Textausschnitt:
--------------------------------------------------
Auf der anderen Seite sehe ich auch gewisse Probleme, vor allem in ländlichen Regionen, die weit von den Ballungszentren entfernt sind. Ein Beispiel wäre ein Resthof in Sachsen, 300 Kilometer von Berlin entfernt. Solche Regionen erleben einen demografischen Wandel, der sich negativ auf den Immobilienmarkt auswirkt. Die ältere Generation stirbt nach und nach aus und die nachwachsende Generation zieht entweder in die Städte oder in die Speckgürtel. Dies führt dazu, dass die ländlichen Gebiete immer mehr verlassen werden und es immer schwieriger wird, Käufer für Immobilien in diesen Gebieten zu finden. Heutzutage möchte jeder alles schnell erreichen, unabhängig sein und nicht ständig auf ein Auto angewiesen sein. Viele Menschen ziehen es daher vor, in der Nähe von Ballungszentren zu leben.

Ich glaube, dass das abgelegene Land in bestimmten Nischen weiterhin seine Daseinsberechtigung haben wird. Es wird immer Menschen geben, die es schätzen, abseits der Zivilisation zu leben, ohne Nachbarn in der Nähe. Aber in der Masse sehe ich das eher problematisch. Denn der demografische Wandel ist unaufhaltsam und die Abwanderung in die Städte oder deren Umland wird weiter zunehmen. Diese Entwicklung wird sich nicht von heute auf morgen vollziehen, aber in den nächsten 10 bis 20 Jahren rechne ich damit, dass sich der Immobilienmarkt in diesen ländlichen Regionen zunehmend verändern wird.

Ich sehe auch, dass die Digitalisierung in der Immobilienwirtschaft eine immer größere Rolle spielen wird. Alles wird immer digitaler und das gilt natürlich auch für die Immobilienwirtschaft. Was hat sich in der D-A-CH-Region durch die Digitalisierung bereits verändert und was wird sich Ihrer Meinung nach in Zukunft noch entwickeln?
--------------------------------------------------
Bereitgestellte Daten:
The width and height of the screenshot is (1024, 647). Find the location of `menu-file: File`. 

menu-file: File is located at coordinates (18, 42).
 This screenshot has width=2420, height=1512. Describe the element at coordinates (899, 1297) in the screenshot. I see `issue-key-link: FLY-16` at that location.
--------------------------------------------------
Aufgabenstellung:
a: Der Textausschnitt nennt, was heutzutage jeder möchte und weshalb viele Menschen daher lieber in der Nähe von Ballungszentren leben. Zähle alle diese Wünsche auf.
b: In welchem Zeitraum erwartet der Textausschnitt, dass sich der Immobilienmarkt in den ländlichen Regionen zunehmend verändert?
c: Übernimm aus dem Textausschnitt wortgetreu die Passage von „Ich glaube, dass“ bis „zunehmend verändern wird.“.

Lösungen:
a:
- alles schnell erreichen
- unabhängig sein
- nicht ständig auf ein Auto angewiesen sein

b: In den nächsten 10 bis 20 Jahren.

c:
Ich glaube, dass das abgelegene Land in bestimmten Nischen weiterhin seine Daseinsberechtigung haben wird. Es wird immer Menschen geben, die es schätzen, abseits der Zivilisation zu leben, ohne Nachbarn in der Nähe. Aber in der Masse sehe ich das eher problematisch. Denn der demografische Wandel ist unaufhaltsam und die Abwanderung in die Städte oder deren Umland wird weiter zunehmen. Diese Entwicklung wird sich nicht von heute auf morgen vollziehen, aber in den nächsten 10 bis 20 Jahren rechne ich damit, dass sich der Immobilienmarkt in diesen ländlichen Regionen zunehmend verändern wird.